**** 抜粋本文

[最終更新日]2023年9月12日 [記事公開日]2022年8月22日
【教育機関向け】就職率100%を目指すための教育と支援について解説
教育機関が自らの魅力をアピールする内容としては、第一にその教育や研究内容があります。同時に、多くの学生や親にとって重要な点が就職率です。大学や専門学校で高い教育を受けられるとしても、それが就職に結びつかないと意味がないと考える人が少なくありません。
そこで、キャリアセンターとして、どのように就職率を上げることができるのかを考えるのは重要事項になってきます。やはり、教育機関は就職率100%を達成したいとの目標を持って努力をしているわけです。その裏側にある取り組みや工夫の実情に迫ってみましょう。
このコラムでは、教育機関が抱える学生の就職率の問題、就職率100%を目指す際の目的と心得、就職率100%を目指すための支援などについて解説します。貴学が教育機関としての魅力を向上させるための参考にしてください。
学生の就職率の問題について
文部科学省と厚生労働省が共同で行った「令和3年度大学等卒業予定者の就職状況調査(4月1日現在))」では、令和3年度卒業予定者のうち大学の就職率は95.8%(前年同月比-0.2ポイント)。短期大学では97.8% (+1.5)、高等専門学校では99.1% (-0.9)、専修学校では94.7% (+3.5)でした。
全体としては就職率96.0% (+0.2)と微増ではあるものの、大学や高等専門学校では昨年度より若干減少に転じていることが分かります。とはいえ多くの教育機関では、9割以上の就職率を維持していることは確かです。
学生の属性によっても差がある就職率
大学の就職率をさらに細かく見ていくと、それぞれの層で多少の差異が見られます。たとえば、男女別で見ると、女性の方が就職率が高いのです。大学全体の数字では、男性が94.6%のところ女性は97.1%、国公立大学となると、男子94.7%に対して女性が97.6%となっています。
さらに理系か文系かの違いで見ると、文系の就職率は95.4%ですが、理系では97.4%です。理系学生の就職率が高いのは例年のことですが、それだけに文系の学部が多いところでは、学生の就職活動に対してさらなる支援が必要となってきます。他校との差別化を図る工夫が求められるでしょう。
地域による差が大きいことにも注目です。関東、中部、近畿、九州など大都市圏の大学就職率は総じて95%以上あり、前年度から大きな変化がないのに対し、北海道・東北では93.4% (-3.6)、中国・四国では92.2% (-2.3)と大学就職率が低く、前年度からの減少幅も大きくなっています。地方だと学業のレベルが高いとしても、地域による差によって就職が難しくなるリスクがあることを理解して、その差を埋められるような対策が必要です。

********
**** 提供データ

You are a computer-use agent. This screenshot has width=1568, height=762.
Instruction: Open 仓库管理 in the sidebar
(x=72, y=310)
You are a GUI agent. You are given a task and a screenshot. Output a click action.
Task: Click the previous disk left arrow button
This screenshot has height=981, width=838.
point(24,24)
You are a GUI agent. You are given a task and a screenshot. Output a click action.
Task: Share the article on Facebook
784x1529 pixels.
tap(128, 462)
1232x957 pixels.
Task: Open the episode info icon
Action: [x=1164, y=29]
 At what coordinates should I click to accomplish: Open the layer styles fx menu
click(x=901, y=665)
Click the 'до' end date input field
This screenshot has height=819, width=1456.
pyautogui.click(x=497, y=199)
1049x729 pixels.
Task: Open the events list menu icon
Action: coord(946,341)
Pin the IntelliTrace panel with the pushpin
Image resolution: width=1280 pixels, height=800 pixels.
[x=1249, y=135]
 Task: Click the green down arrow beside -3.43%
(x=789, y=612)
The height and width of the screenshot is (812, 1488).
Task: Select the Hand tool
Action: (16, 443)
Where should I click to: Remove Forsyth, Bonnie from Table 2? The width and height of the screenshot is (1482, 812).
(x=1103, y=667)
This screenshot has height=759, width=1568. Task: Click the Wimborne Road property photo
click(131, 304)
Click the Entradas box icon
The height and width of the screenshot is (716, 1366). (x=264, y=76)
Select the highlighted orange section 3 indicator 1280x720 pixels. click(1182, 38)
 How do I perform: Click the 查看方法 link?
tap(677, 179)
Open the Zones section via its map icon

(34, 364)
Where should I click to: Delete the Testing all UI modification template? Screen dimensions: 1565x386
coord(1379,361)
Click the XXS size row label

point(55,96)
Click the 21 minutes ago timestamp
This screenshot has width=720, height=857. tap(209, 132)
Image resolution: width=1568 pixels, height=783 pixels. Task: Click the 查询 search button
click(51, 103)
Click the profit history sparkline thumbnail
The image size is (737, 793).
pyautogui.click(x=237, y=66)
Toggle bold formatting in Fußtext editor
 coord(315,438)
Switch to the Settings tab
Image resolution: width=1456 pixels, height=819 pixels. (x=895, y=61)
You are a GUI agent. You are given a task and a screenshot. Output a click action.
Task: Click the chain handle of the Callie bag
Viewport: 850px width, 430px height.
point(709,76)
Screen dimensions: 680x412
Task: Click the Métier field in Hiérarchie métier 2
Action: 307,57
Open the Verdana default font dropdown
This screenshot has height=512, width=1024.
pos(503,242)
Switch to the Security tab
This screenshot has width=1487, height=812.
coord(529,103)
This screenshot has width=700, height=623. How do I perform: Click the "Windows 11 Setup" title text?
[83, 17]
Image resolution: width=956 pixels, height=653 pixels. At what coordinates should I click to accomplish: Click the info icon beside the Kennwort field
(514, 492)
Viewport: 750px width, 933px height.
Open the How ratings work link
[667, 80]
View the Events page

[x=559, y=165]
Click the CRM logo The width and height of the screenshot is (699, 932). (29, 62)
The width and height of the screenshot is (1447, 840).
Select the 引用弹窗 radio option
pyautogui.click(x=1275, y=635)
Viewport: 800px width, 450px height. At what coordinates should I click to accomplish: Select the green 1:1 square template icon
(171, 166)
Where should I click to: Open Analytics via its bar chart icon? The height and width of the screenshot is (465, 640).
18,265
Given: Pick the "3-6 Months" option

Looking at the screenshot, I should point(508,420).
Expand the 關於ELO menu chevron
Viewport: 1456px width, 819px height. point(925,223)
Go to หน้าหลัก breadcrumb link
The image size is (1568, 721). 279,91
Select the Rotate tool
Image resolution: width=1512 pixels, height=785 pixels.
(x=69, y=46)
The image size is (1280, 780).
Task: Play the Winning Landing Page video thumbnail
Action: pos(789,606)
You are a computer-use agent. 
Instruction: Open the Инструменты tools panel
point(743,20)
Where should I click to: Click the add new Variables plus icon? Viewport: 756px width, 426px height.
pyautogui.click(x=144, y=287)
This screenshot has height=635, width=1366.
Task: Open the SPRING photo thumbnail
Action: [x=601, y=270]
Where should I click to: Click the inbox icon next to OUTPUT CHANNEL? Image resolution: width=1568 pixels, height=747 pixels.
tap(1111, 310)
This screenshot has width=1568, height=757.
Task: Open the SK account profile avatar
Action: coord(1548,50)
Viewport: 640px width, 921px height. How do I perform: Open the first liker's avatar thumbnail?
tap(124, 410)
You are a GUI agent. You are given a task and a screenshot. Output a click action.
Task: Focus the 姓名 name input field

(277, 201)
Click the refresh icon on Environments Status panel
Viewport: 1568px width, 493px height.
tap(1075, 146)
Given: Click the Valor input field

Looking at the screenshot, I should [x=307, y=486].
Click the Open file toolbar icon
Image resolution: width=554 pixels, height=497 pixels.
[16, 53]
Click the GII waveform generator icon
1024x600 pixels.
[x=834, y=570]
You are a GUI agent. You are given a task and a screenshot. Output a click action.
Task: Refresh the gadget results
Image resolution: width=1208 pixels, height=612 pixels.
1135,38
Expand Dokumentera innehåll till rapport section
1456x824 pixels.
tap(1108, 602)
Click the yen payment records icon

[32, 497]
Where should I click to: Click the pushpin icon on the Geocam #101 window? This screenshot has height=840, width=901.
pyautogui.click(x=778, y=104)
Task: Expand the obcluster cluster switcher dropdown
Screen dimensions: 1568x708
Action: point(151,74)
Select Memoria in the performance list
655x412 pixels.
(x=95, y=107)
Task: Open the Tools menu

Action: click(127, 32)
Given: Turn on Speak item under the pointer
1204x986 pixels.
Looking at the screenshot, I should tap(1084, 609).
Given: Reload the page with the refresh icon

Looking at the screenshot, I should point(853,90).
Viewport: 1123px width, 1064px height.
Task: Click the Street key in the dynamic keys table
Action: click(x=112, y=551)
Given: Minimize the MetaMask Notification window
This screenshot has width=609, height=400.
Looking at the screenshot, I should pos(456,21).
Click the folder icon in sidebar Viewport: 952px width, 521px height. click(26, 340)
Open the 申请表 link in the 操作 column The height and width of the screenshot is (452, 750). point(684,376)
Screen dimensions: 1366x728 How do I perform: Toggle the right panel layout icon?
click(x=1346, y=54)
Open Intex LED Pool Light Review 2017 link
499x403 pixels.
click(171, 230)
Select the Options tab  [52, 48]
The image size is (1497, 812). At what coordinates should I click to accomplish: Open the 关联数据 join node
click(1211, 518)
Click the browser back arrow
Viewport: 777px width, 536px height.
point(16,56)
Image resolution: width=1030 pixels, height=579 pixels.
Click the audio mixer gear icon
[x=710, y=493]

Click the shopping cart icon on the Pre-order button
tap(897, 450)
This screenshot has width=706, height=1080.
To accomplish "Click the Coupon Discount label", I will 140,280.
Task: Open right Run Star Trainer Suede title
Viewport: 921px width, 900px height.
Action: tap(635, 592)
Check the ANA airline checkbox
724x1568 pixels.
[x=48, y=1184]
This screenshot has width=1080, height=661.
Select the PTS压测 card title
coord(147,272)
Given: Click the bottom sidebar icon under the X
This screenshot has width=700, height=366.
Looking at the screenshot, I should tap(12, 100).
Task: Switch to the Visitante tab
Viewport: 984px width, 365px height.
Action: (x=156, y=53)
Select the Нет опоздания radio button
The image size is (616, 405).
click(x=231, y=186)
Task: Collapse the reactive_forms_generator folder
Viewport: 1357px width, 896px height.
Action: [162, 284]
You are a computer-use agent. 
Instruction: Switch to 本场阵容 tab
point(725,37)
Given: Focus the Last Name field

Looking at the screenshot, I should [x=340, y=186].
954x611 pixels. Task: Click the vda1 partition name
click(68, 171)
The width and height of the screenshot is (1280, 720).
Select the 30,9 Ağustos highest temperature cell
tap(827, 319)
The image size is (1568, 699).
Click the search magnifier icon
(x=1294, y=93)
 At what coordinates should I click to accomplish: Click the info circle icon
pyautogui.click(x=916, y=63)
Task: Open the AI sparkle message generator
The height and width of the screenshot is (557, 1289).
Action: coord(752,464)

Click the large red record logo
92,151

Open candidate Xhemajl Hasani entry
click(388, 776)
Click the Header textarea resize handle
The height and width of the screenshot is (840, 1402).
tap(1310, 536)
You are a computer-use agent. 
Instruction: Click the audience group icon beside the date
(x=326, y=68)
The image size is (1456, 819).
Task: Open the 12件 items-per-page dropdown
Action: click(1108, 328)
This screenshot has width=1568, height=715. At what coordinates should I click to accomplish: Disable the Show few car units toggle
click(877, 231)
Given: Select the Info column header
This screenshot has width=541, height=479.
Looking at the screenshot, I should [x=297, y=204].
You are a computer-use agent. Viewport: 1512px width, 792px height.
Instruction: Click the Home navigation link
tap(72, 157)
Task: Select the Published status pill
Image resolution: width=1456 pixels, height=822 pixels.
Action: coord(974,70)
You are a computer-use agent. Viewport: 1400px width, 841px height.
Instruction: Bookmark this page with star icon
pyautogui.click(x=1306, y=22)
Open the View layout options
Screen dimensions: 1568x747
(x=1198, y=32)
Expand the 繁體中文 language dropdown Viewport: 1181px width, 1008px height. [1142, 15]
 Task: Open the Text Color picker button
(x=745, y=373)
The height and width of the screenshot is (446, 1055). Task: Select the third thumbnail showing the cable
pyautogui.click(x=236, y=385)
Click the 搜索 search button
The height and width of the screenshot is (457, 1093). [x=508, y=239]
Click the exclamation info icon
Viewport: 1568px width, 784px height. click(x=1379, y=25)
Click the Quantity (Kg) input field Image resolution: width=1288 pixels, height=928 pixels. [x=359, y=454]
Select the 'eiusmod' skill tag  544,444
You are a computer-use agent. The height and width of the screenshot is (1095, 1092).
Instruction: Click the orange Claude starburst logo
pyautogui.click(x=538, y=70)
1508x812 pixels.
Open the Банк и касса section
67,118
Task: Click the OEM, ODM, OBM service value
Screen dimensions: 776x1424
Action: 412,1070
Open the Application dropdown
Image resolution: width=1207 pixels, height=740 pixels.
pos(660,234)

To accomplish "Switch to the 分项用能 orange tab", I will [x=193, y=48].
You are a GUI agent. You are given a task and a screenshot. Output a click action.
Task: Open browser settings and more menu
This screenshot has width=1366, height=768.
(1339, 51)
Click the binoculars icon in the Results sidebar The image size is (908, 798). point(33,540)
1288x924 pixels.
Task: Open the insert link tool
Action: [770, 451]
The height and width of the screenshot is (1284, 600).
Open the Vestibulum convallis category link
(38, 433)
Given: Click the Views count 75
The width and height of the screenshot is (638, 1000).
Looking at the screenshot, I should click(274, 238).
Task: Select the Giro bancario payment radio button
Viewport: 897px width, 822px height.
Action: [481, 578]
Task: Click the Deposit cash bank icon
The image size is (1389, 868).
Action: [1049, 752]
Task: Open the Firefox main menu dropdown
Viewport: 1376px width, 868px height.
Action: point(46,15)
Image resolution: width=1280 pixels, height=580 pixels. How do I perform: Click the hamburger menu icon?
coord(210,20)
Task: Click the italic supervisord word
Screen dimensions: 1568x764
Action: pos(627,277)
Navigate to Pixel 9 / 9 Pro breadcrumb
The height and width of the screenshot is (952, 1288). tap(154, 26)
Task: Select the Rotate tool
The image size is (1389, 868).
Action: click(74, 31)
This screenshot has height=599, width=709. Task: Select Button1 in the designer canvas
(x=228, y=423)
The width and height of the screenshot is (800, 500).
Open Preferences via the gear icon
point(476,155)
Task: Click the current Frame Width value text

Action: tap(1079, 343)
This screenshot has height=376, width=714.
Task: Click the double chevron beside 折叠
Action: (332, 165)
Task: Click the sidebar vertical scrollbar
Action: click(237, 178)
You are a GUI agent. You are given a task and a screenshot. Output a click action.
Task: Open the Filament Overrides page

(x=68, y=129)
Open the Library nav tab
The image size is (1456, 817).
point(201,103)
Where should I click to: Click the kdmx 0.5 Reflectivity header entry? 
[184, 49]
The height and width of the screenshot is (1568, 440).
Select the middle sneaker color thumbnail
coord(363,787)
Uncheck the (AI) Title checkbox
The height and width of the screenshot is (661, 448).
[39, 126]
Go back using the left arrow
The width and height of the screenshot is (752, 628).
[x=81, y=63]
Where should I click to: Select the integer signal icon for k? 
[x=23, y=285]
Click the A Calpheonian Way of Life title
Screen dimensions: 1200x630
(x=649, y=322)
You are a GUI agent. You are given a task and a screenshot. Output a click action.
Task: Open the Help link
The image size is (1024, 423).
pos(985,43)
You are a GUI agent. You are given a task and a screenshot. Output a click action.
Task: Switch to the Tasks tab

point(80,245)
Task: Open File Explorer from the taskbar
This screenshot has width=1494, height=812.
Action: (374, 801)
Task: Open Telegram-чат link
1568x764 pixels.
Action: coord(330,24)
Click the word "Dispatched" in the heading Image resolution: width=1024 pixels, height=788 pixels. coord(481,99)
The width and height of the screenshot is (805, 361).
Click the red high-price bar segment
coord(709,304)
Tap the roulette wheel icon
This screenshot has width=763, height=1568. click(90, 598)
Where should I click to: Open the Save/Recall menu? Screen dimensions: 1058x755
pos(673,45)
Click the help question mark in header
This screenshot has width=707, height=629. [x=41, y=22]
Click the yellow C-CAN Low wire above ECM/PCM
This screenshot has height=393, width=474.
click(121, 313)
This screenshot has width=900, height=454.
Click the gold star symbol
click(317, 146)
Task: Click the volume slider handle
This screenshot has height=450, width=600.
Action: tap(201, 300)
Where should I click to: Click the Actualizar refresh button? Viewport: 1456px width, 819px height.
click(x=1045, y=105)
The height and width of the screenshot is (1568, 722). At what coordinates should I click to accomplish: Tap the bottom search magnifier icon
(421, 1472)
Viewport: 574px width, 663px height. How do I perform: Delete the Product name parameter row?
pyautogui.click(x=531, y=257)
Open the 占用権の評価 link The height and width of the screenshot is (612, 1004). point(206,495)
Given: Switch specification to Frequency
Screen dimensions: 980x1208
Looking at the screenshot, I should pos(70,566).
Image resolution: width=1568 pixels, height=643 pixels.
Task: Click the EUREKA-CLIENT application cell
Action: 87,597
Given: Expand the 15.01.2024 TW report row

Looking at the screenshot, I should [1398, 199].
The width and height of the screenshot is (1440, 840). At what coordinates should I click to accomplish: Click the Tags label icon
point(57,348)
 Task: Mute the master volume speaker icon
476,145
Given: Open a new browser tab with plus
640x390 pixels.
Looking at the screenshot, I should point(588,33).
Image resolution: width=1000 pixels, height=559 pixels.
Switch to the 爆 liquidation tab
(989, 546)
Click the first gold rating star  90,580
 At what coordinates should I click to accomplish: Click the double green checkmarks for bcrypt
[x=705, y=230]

********

課題一覧 →
(A) 就職率に関する本文では、令和3年度卒業予定者のうち北海道・東北の大学就職率は何%とされていますか。
(B) エントリーの中で文字列「will」を含む行を数え、その数だけを答えてください。

解答例 →
(A) 93.4%(前年度比-3.6ポイント)です。

(B) 2